The mine-shafts echoing, as the clocks strike midnight.
She comes, she comes again, like ring-dove frayed and fled.
It’s evocative, raw, and beautifully accomplished. The rhyming stanzas are split into eight sections and each begins with Latin field-guide descriptions of animals, reflecting the cat and mouse drama of the conflict. References to the natural world act as analogies and show how the working-class miners were seen as a different species: “III Arachnida. This class serves more than anything else as a convenient way of grouping a strange assortment of creatures … Spiders are actually of no economic importance.” And each section ends with a “Chorus” of ebullient voices, highlighting some of the exchanges between police and miners: “Solo: (from a policeman) Morning, wankers!”

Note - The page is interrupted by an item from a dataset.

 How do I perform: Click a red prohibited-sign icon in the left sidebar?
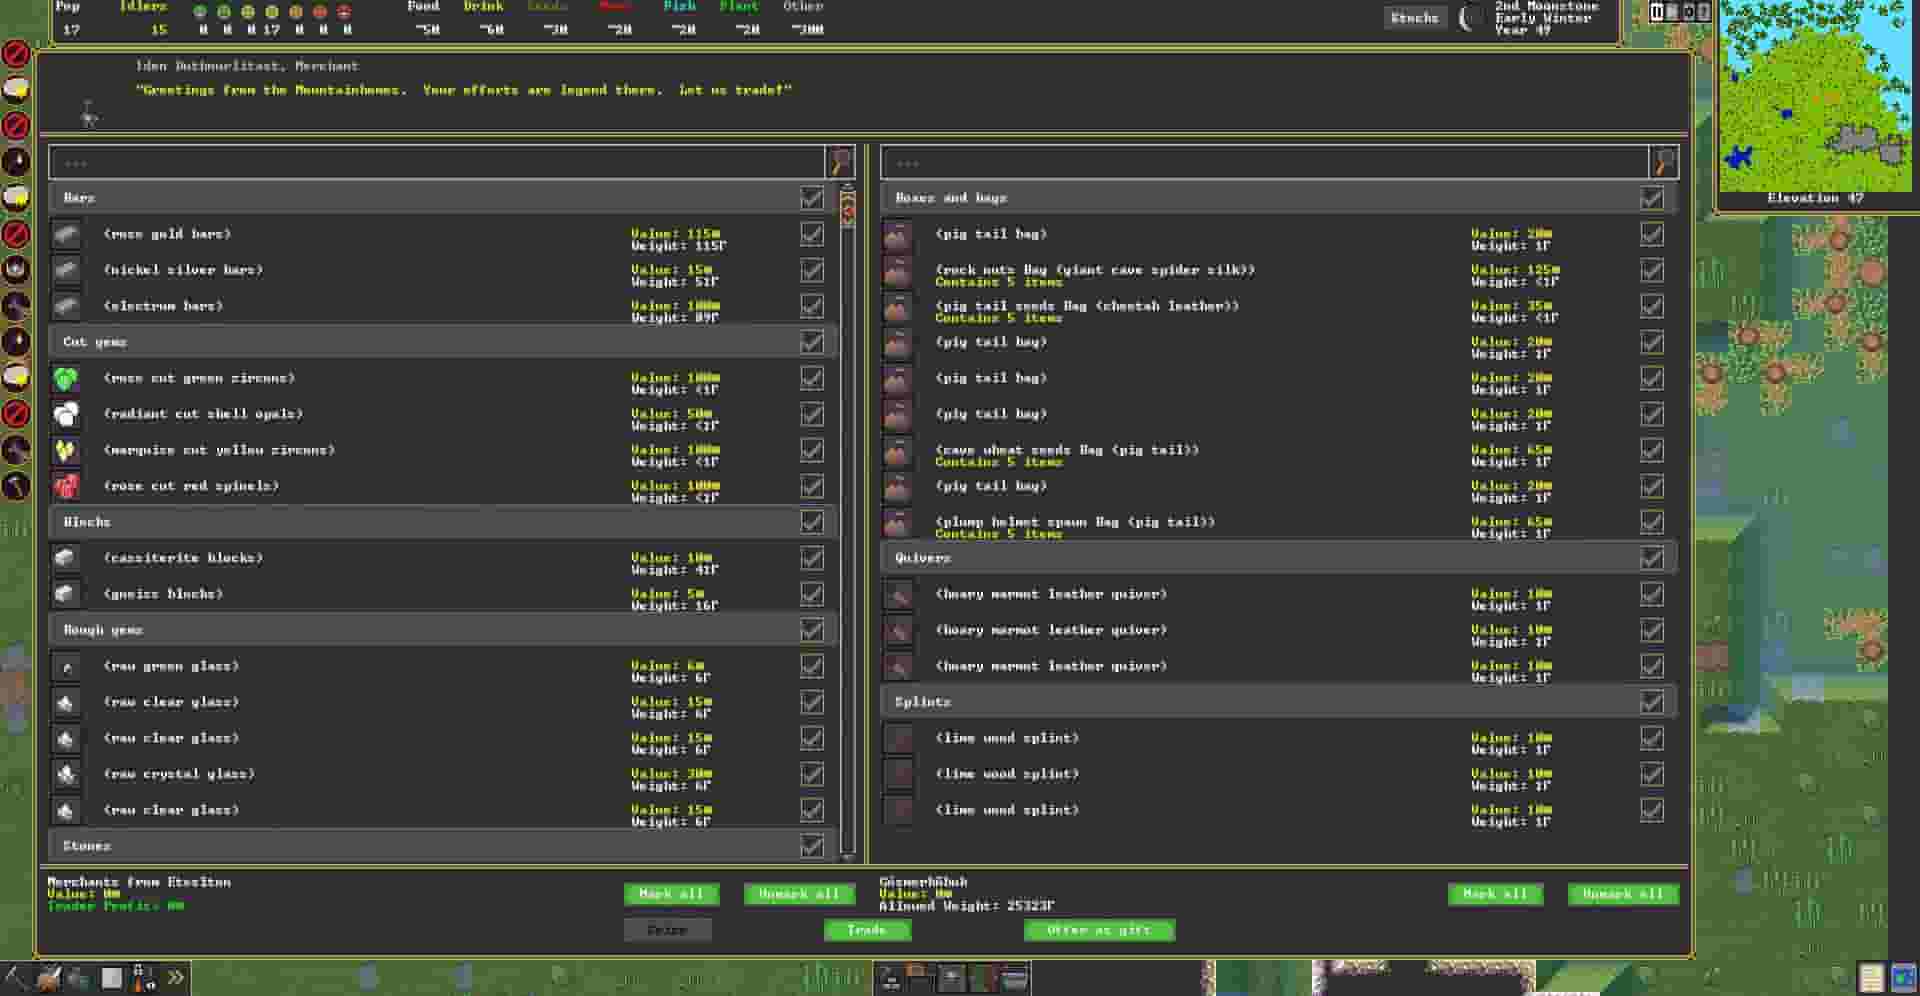tap(15, 57)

For me, ‘The Two Magicians’ is dramatic masterpiece; rich, visceral, and moving. It reminds me of a time when ordinary people suddenly became ‘the enemy’ and how they responded in the only way they could. The epitaph at the beginning of the pamphlet poignantly puts The Strike into context for us today, almost 40 years later, nodding to the resurgence of neo-liberal politics and the rise of ‘the individual’ in 1980s Britain, and beyond:
Brian Walden interviewed Margaret Thatcher on Weekend World in 1983 —
Walden: … when you say you agree with those values, those values don’t so much have a future resonance, there’s nothing terribly new about them. They have a resonance of our past. Now obviously Britain is a very different country from the one it was in Victorian times when there was great poverty, great wealth, etc., but you’ve really outlined an approval of what I would call Victorian values.
Margaret Thatcher: Oh, exactly. Very much so.
For entertainment I’ll enjoy the complete set of Shakespeare works (thank you FRIP), and for company I’d bring along the formidable anthology, ‘Women’s Work’, edited by Eva Salzman and Amy Wack (Seren, 2008) which celebrates women’s poetry from across the English-speaking world. My bag is packed!